The Souls games and how regular death encourages awesome level design

As many of you know, I’m a huge fan of the Souls games (Demon’s Souls, Dark Souls and Dark Souls 2). These games are often regarded as hard, and to some extent that’s true. You’ll die when playing any Souls game, and you’ll do it a lot. It’s baked into the game’s core mechanics. It’s one of the defining traits of the series. It also encourages some of the best level design I’ve ever witnessed.

For those that don’t know how things work in a Souls game, let me give a brief synopsis of the “death loop.” Each game in the series has some sort of “checkpoint” – in Demon’s Souls it’s archstones, in Dark Souls is bonfires. When you die, you’ll respawn at the last checkpoint you “touched.” Further, touching one of these checkpoints refills your health and magic (and healing potions in the case of Dark Souls), but it also respawns nearly every enemy (bosses and a few other mobs excluded). You’re free to touch one whenever you’d like (even one that you’ve already visited), but you pay the price because of the respawning enemies.
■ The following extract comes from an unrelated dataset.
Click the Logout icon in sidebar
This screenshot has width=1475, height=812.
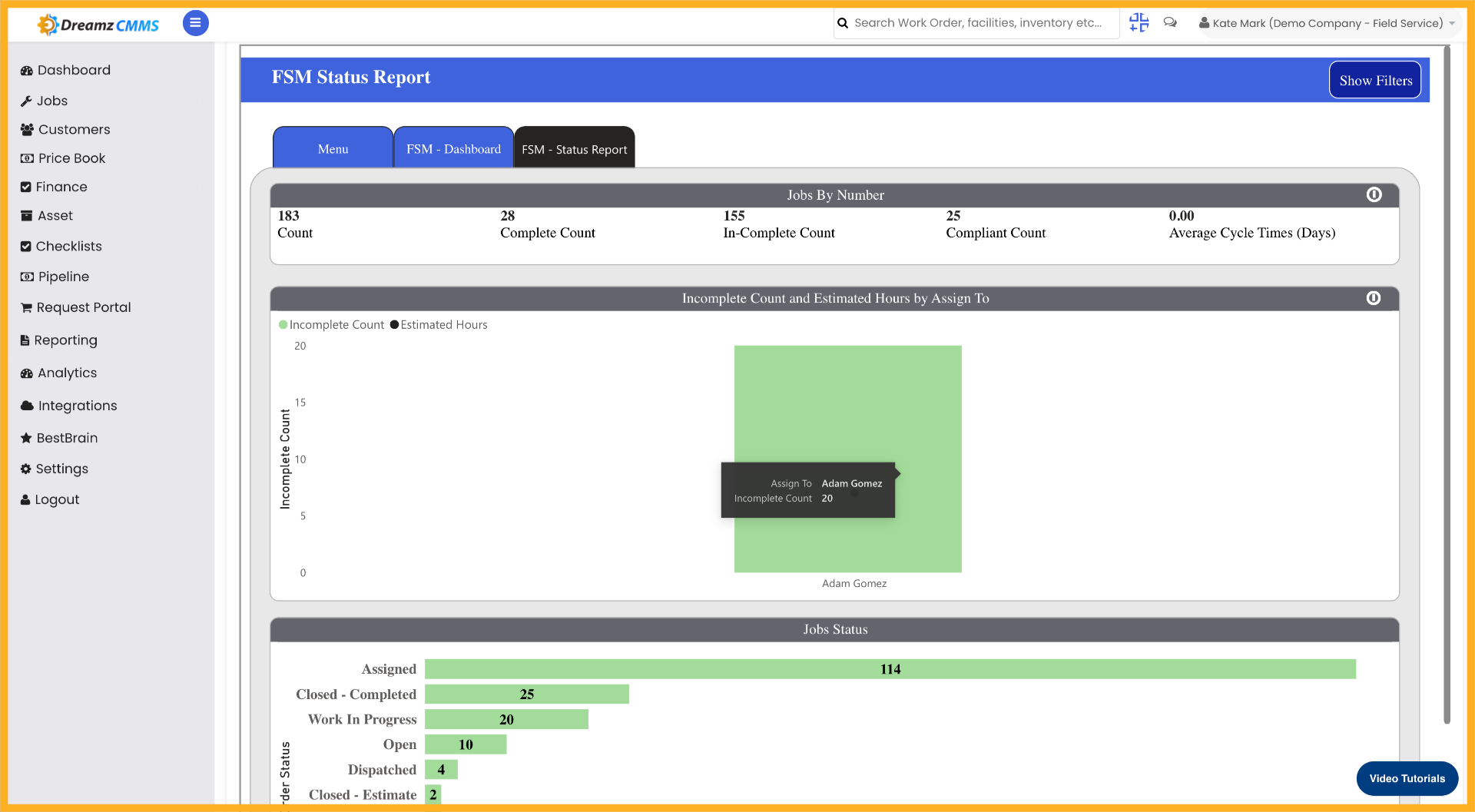coord(27,499)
You also can’t quick save (or choose to save at all) – the game is constantly saving your character, and there’s no way to reload a previous state. If you die, you die – there’s no way around it. You even lose any souls (which act as a currency to both buy things or level up) that you’re carrying. If you can make it back to where you died without dying again, you can pick them back up – if you die on the way though, they’re lost forever. This sounds crazy when you compare it with most other modern AAA games – checkpoints, quick saves and easier difficulties are now the norm.
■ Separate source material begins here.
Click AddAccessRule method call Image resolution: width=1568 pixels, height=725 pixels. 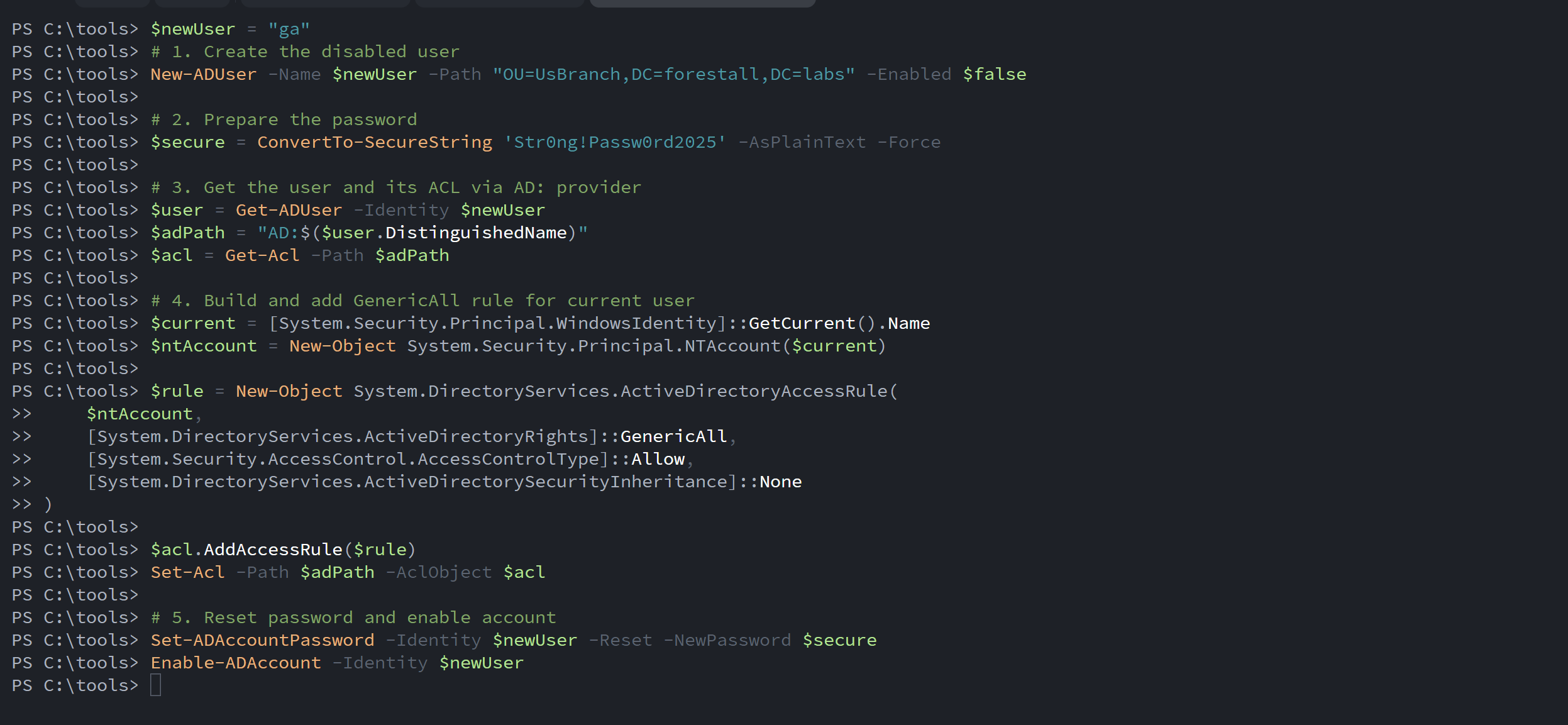[273, 550]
After I finished Dark Souls 2 on the PS3, I moved to another game on my backlog – Dragon’s Dogma. I had been playing for an hour or so one night and by an unlucky chain of events (and a little stupidity on my part) I died. At that point I realized that I hadn’t saved and/or hit a checkpoint in a very long time. I had made it a good chunk of the way through a rather long walk between areas, and now I was back at the beginning. I sat in my chair and realized that there was nothing I wanted to do less than make that trek again. The journey wasn’t interesting or even particularly enjoyable. Sure, some of the scenery was nice, but the encounters were boring. Collecting herbs or whatever was boring. Everything about that walk was boring.

I died a lot when playing Dark Souls 2. There were a few times that I became frustrated and didn’t want to go on, but that feeling was always gone by the next day. Why was I willing to go at it over and over with Dark Souls, but a single death nearly ended my Dragon’s Dogma play-through? The answer is level design.

I’ll exercise a bit of license here and say that my definition of level design is all encompassing – art, architecture, “findables” and even enemies and their placement. The Souls games know that you’re going to die regularly. Because death is a given in Dark Souls, levels must be designed in a way that is, at a minimum, tolerable to work through multiple times. The Souls games miss here and there (the lead up to the Chariot boss or the optional area in the 3rd DLC come to mind), but for the most part the zones are interesting and well-designed. They’re large, but much of the exploration only has to (successfully) happen once – you reach that ledge and grab the treasure, then you never need to come back. The direct path from one checkpoint to the next is usually not that long, and where it is there’s usually a short cut to open up, acting as a mini-checkpoint on your way. The levels aren’t necessarily welcoming, but they’re far from boring and they rarely feel like a waste of time.

Compare that do the long walk I made in Dragon’s Dogma, and the differences are startling. The walk was was probably meant to be made once. Collect some widgets, gain some experience fighting generic baddies, reach your destination and advance the story – that’s where the meat is, anyway. In Dark Souls the gameplay is a huge part of the player’s story, and because of that the designers *must* create interesting levels or the game wouldn’t be fun at all. If Dragon’s Dogma has a couple of crappy areas that add very little or are just bad, it’s not a huge deal because the player will likely only trudge through them once. They can afford to pad out the world with uninteresting areas because they’ll only be uninteresting once.

In the end, I realized that a large reason that the Souls games are some of my favorites is the level design. It’s not something that’s immediately obvious because the set pieces aren’t super impressive like an Uncharted or a Bayonetta. It’s a subtle thing, but it makes all the difference. By creating games with steep difficulty and regular death, the developers have put themselves in a situation where their level design *must* be top-notch. I’m grateful that for the vast majority of their games they’ve risen to the challenge. I can’t wait to see what’s next.